Menurutnya, selama ini konflik satwa liar dengan masyarakat di sekitar Way Kambas tidak hanya merusak lahan pertanian warga, tetapi juga berpotensi mengancam keselamatan jiwa.
Ia menegaskan pembangunan pagar dan kanal di kawasan tersebut tidak hanya berfungsi sebagai infrastruktur pembatas, tetapi juga menjadi solusi untuk menciptakan keseimbangan antara perlindungan masyarakat dan pelestarian satwa liar.
Pemerintah Provinsi Lampung, kata dia, siap mendukung pelaksanaan program tersebut melalui koordinasi lintas sektor agar pembangunan berjalan efektif dan memberikan manfaat jangka panjang bagi masyarakat sekitar.

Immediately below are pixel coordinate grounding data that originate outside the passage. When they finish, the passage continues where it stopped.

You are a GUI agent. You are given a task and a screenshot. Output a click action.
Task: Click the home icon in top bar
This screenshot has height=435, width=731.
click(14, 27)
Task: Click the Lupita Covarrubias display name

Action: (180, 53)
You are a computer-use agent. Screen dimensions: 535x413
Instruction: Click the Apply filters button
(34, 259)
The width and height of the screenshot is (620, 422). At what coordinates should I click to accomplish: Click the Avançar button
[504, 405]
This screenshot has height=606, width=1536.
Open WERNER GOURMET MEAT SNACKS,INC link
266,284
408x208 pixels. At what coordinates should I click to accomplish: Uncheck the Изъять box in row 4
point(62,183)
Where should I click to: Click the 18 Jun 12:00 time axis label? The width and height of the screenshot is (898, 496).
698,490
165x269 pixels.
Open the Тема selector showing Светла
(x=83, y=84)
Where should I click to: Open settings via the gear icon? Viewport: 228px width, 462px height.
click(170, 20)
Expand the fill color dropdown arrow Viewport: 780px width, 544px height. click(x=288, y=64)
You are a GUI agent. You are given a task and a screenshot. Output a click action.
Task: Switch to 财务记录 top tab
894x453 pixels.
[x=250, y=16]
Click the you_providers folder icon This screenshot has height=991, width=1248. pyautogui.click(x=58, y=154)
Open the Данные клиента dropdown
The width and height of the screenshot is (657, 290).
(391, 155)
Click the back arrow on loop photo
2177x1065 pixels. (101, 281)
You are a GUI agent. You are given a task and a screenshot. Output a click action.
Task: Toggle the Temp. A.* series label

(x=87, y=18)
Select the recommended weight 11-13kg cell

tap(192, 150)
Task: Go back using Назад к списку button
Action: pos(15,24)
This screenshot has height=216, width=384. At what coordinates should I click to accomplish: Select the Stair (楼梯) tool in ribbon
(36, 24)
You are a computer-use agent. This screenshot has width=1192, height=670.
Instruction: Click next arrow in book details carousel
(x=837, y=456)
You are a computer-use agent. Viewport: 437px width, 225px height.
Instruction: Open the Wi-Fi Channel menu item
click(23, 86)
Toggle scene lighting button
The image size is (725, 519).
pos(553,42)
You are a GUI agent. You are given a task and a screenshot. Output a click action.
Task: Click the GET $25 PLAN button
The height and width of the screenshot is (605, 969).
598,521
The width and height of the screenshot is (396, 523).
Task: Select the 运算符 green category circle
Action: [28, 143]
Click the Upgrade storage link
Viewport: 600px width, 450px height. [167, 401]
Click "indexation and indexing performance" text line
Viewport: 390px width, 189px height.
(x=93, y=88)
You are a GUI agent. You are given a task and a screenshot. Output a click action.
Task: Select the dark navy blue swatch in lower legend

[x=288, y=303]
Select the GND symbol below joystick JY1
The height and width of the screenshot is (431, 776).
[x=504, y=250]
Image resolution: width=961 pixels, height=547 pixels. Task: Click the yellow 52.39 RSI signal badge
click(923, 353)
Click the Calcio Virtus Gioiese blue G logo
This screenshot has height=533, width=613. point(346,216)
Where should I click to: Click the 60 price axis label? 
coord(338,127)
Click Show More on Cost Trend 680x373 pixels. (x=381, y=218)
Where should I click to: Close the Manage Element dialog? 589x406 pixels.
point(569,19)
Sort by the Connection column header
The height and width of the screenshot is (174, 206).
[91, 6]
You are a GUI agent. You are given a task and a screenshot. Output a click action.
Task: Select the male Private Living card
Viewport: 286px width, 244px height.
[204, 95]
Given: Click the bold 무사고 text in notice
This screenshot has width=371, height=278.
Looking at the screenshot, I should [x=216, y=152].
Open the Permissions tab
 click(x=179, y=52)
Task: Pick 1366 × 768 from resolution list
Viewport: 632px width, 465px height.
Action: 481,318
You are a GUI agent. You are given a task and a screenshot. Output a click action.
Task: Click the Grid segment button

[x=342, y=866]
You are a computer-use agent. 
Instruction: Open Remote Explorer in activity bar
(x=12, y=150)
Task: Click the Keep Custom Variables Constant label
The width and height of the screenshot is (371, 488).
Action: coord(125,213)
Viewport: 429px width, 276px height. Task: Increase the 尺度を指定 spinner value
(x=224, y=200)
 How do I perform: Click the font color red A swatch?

Sementara itu, Kementerian Kehutanan menjelaskan anggaran Rp839 miliar akan digunakan untuk pembangunan pagar atau tanggul pembatas serta kegiatan restorasi ekosistem di kawasan taman nasional. Proyek ini rencananya akan melibatkan satuan zeni dari Tentara Nasional Indonesia Angkatan Darat guna memastikan kualitas serta ketahanan infrastruktur yang dibangun.
Selain pembangunan pagar dan kanal, pemerintah juga merancang program pemberdayaan ekonomi masyarakat di wilayah sekitar kawasan konservasi, seperti pengembangan usaha ternak madu dan penyediaan pakan ternak yang tetap memperhatikan kelestarian lingkungan.
Pemerintah berharap langkah tersebut dapat menjadi solusi jangka panjang untuk menekan konflik manusia dan gajah sekaligus meningkatkan kesejahteraan masyarakat di sekitar Way Kambas tanpa mengganggu keseimbangan ekosistem.